I think about a world to come where the books were found by the golden ones, written in pain, written in awe by a puzzled man who questioned, "What are we here for?" All the strangers came today and it looks as though they're here to stay.

-David Bowie "Oh! You Pretty Things"

Thursday, July 22, 2010

Adventures in Very Recent Evolution


I recently came across an interesting article in The New York Times telling the story of recent changes in human DNA. No matter how stubborn we think our genes may be, human beings are still a species under construction, a species aiming toward something better, perhaps? Here is a snippet from the article:
Ten thousand years ago, people in southern China began to cultivate rice and quickly made an all-too-tempting discovery - the cereal could be fermented into alcoholic liquors. Carousing and drunkenness must have started to pose a serious threat to survival because a variant gene that protects against alcohol became almost universal among southern Chinese and spread throughout the rest of China in the wake of rice cultivation.

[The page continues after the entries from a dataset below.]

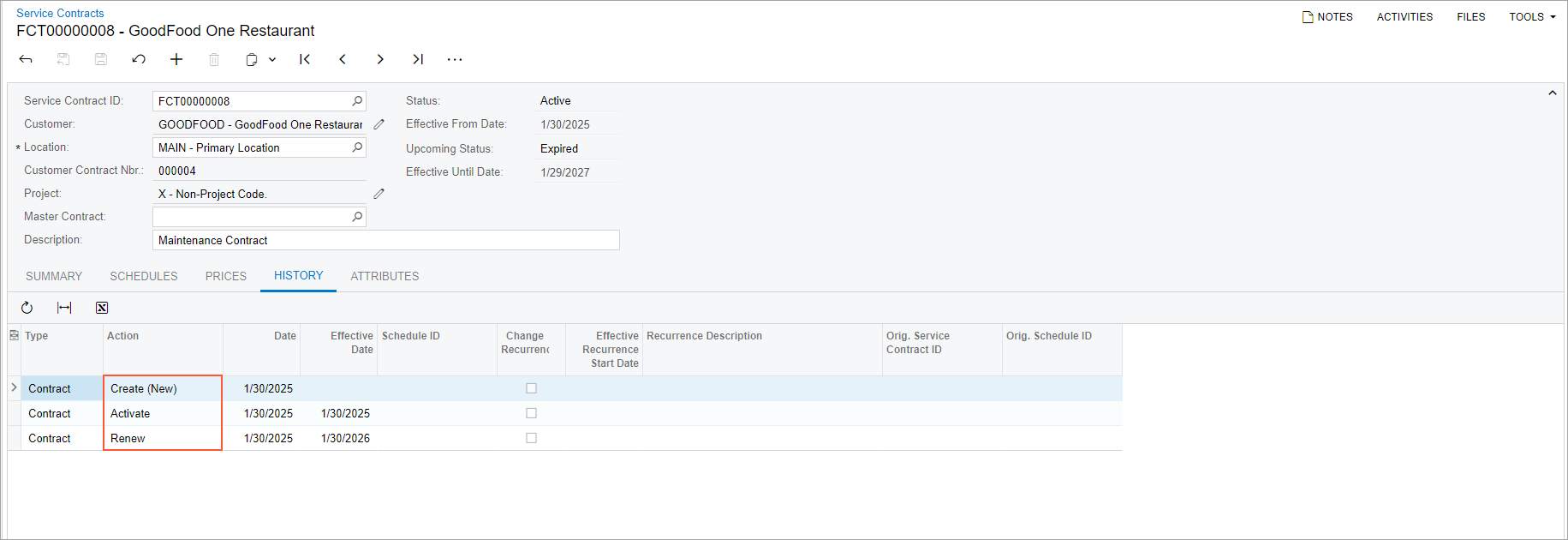Toggle Change Recurrence checkbox in Activate row

pyautogui.click(x=531, y=413)
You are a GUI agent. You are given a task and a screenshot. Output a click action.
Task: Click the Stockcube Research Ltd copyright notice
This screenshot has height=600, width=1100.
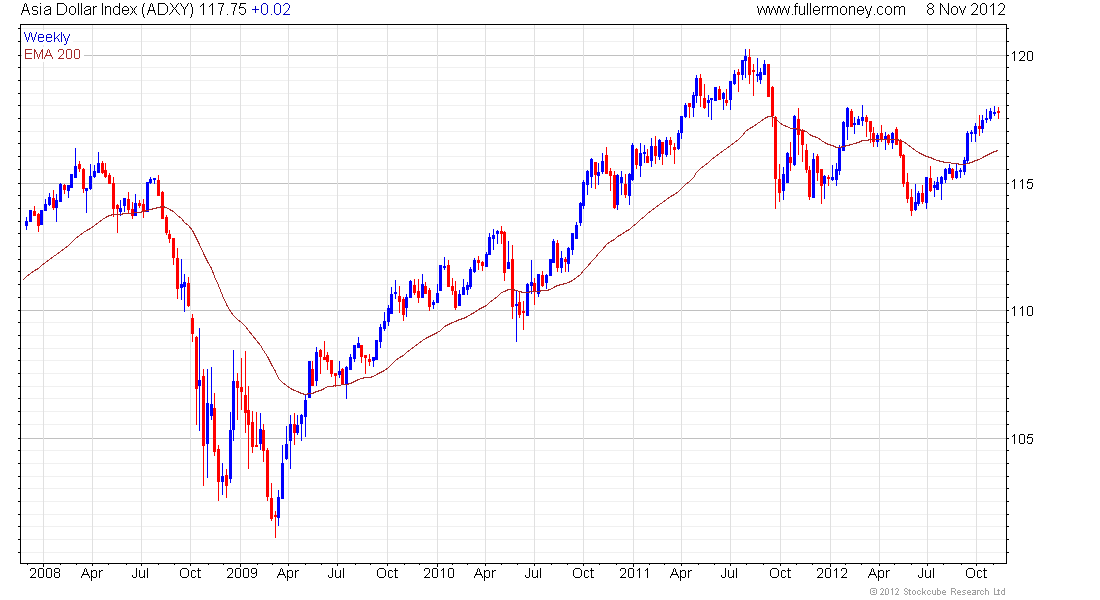[x=937, y=592]
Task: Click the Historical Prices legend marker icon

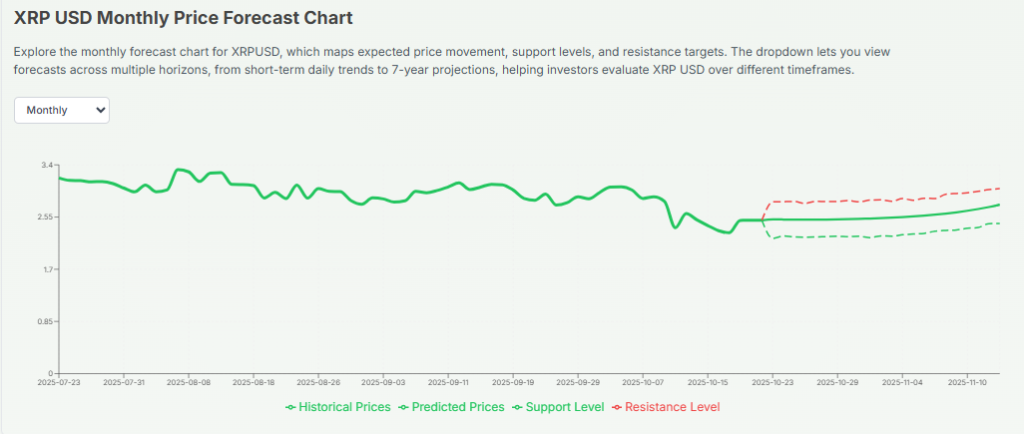Action: 290,407
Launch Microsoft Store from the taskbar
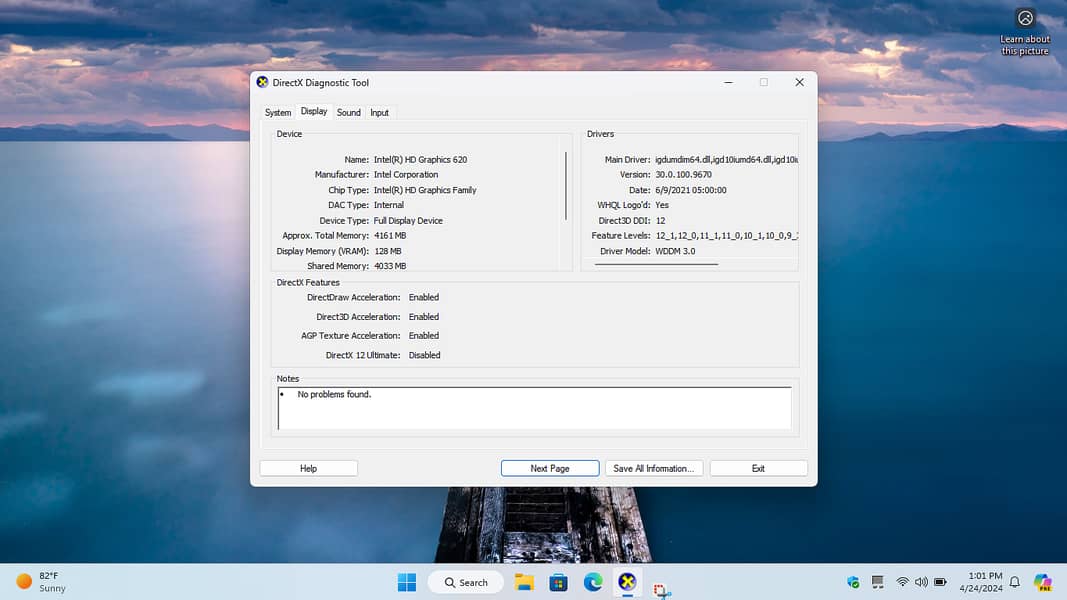Screen dimensions: 1067x600 click(x=559, y=582)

The variant gene rapidly degrades alcohol to a chemical that is not intoxicating but makes people flush, leaving many people of Asian descent a legacy of turning red in the face when they drink alcohol.

The spread of the new gene, desceibed in January by Bing Su of the Chinese Academy of Sciences, is just one instance of recent human evolution and in particular of a specific population's changing genetically in response to local conditions.

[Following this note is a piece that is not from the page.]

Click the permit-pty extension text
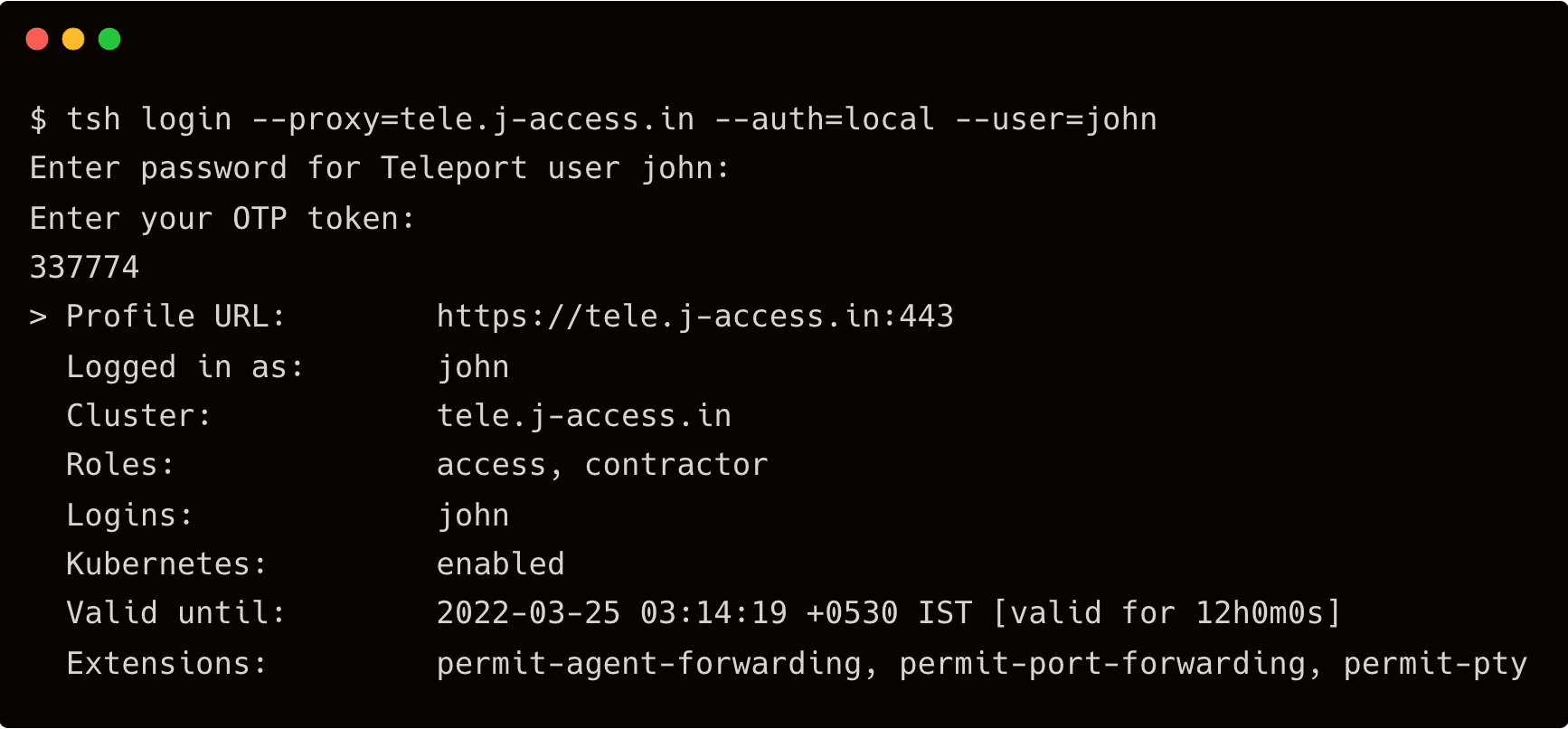 click(1434, 664)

Scientists from the Beijing Genomics Institute last month discovered another striking instance of human genetic change. Among Tibetans, they found, a set of genes evolved to cope with low oxygen levels as recently as 3,000 years ago. This, if confirmed, would be the most recent known instance of human evolution.

Many have assumed that humans ceased to evolve in the distant past, perhaps when people first learned to protect themselves against cold, famine, and other harsh agents of natural selection. But in the last few years, biologists peering into the human genome sequences now available from around the world have found increasing evidence of natural selection at work in the last few thousand years, leading many to assume that human evolution is still in progress.

"I don't think there is any reason to suppose that the rate has slowed down or decreased," says Mark Stoneking, a population geneticist at the Max Planck Institute for Evolutionary Anthropology in Leipzig, Germany.
The full article, "Adventures in Very Recent Evolution," by Nicholas Wade can be found here.

1 comment:

  1. This article confuses natural selection and evolution, going back and forth between the two. They aren't the same thing, and this is how people are so easily deceived (cf. the last sentence in the penultimate paragraph). Natural selection is what's described in this article - the proliferation of ALREADY EXISTING genes based on environmental factors. It is not a new gene that appeared from nothing (what evolution postulates). To do so would be contrary to all observed laws of physics.

    Further, many people mistakenly think mutations are evolution or that mutations can create new genetic material. This is a misunderstanding of genetics. Mutations are a loss of genetic material. They have never added anything to the genome of any creature. To believe this denies how science works.